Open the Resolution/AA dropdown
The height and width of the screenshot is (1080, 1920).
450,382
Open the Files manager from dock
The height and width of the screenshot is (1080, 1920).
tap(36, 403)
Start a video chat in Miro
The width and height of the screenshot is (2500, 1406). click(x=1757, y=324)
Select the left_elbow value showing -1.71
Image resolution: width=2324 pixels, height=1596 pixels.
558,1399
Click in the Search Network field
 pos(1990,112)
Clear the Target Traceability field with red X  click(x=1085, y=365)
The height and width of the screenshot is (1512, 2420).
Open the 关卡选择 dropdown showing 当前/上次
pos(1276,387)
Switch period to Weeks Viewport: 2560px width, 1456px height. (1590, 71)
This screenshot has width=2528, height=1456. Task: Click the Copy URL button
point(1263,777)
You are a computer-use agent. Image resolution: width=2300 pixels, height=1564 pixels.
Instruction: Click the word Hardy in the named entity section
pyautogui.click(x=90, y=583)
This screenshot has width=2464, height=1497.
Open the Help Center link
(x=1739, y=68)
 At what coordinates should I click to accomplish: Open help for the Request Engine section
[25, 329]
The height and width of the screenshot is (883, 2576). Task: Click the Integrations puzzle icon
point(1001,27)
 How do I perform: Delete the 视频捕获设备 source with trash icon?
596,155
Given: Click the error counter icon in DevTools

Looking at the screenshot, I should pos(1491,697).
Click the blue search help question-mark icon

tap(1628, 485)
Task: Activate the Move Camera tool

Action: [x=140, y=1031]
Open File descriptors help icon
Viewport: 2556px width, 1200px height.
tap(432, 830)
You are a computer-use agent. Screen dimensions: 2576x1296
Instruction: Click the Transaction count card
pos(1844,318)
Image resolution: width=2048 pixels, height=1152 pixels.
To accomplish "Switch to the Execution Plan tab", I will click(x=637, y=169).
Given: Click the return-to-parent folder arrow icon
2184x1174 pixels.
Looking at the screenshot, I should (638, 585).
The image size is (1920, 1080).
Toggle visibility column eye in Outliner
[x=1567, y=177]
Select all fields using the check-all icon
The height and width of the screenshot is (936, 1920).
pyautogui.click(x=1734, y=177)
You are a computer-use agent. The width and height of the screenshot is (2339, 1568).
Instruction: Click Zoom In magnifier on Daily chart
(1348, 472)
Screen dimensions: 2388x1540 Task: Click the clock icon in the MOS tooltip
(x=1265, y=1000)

::::::::::

### Your task
Each line in the data that holds the word "computer" must be copied.

### Response to this exercise
You are a computer-use agent. Image resolution: width=2300 pixels, height=1564 pixels.
You are a computer-use agent. Screen dimensions: 2576x1296
You are a computer-use agent. The width and height of the screenshot is (2339, 1568).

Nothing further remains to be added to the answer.